We will study air pollution using the concentrations measured at the Automatic Urban and Rural Network (AURN) around the UK. The stations in the network are automatic and produce hourly pollutant concentrations. The data are collected and stored, then made directly available via the Web (DEFRA, 2021). There are 167 stations with different environmental types: rural, urban, suburban background, roadside, and industrial.
The Daily Air Quality Index (DAQI) represents air pollution levels in the UK. This index is reported based on the highest individual DAQI derived for each of the five major air pollutants (O_{3}, NO_{2}, PM_{10}, PM_{2.5}, and SO_{2}) based on their concentrations. If concentration data for some of these pollutants are not available, the DAQI is based on those pollutants for which data are available. The DAQI is used to provide an indication of the air quality and some associated information that may be used by atrisk groups as well as the general population (DEFRA, 2021). The DAQI is numbered from 1 to 10 and divided into four bands: “low” (1–3), “moderate” (4–6), “high” (7–9), and “very high” (10). The air quality is negatively correlated with the DAQI, meaning that a higher DAQI represents worse air quality.
The MVTS clustering algorithm and our proposed imputation models were implemented in R version (3.5.2) and are fully explained in previous work (Alahamade et al., 2021). To provide a more robust testing scenario, we separate the “model building” stage from the imputation testing stage. We use an initial data period of 3 years (2015–2017) as a training set to build the clustering and then impute on the next year (2018) of the TS to evaluate the goodness of fit.
4.1 Imputation models of missing pollutant TS
For evaluation purposes, we assume each pollutant from each station is missing entirely and impute it. For any given station, j, to impute the values of missing pollutant ${P}_{i}^{j}$, where i represents the different pollutants ($\mathrm{1}\le i\le \mathrm{4}$), we use different models under two main similarity criteria: the similarity using clustering solutions and the similarity using geographical distance.
The kmeans clustering algorithm is used to group the stations based on their temporal similarity, which is the similarity in time between the hourly pollutant concentrations using SBD as the temporal distance measure. This distance function is implemented in the “dtwclust” package in R (SardaEspinosa, 2017). The geographical distance is used to find the spatial similarity between station locations. Adding to that, we use an ensemble model which calculates the median of all the previous imputation models; this model aggregates the temporal and spatial imputation using both the time series clustering and the geographical location similarity. Then, we evaluate these models to select the one that gives the highest similarity to the real values which are known. We explain these models in detail in the following sections.
4.1.1 Imputation models using clustering results
Once a clustering of our stations is obtained, we can use the clustering solution to impute missing TS (pollutants). If station j belongs to cluster C_{x}, ($\mathrm{1}\le x\le k$, where k is the number of clusters) given the measured pollutants over time, then, to impute pollutant P_{i} based on the clustering results, we use three models.

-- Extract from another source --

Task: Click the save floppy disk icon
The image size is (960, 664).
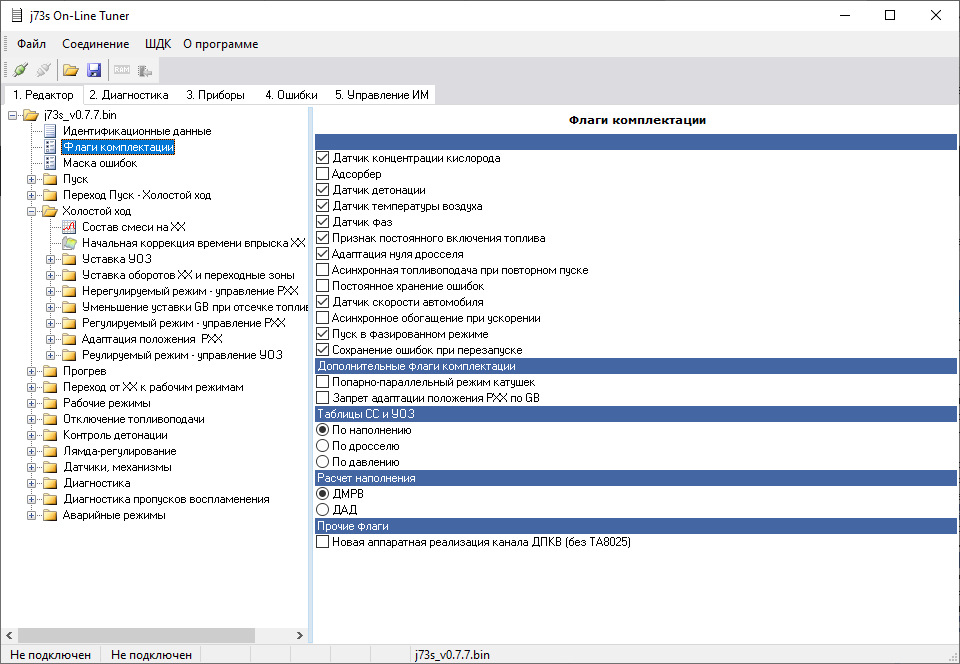Action: (94, 70)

We impute the average of pollutant P_{i} in cluster C_{x}, which is the hourly average of pollutant P_{i} in all the stations that fall in this cluster. We call this method cluster average (CA).

We impute the average of pollutant P_{i} in cluster C_{x}, but using only stations with the same environment type to station j within the cluster, such as “background rural”, “background urban”, “traffic”, or “industrial”. We call this method CA+ENV. This is in recognition of the fact that the type of station may be important and result in more similar pollutant concentrations.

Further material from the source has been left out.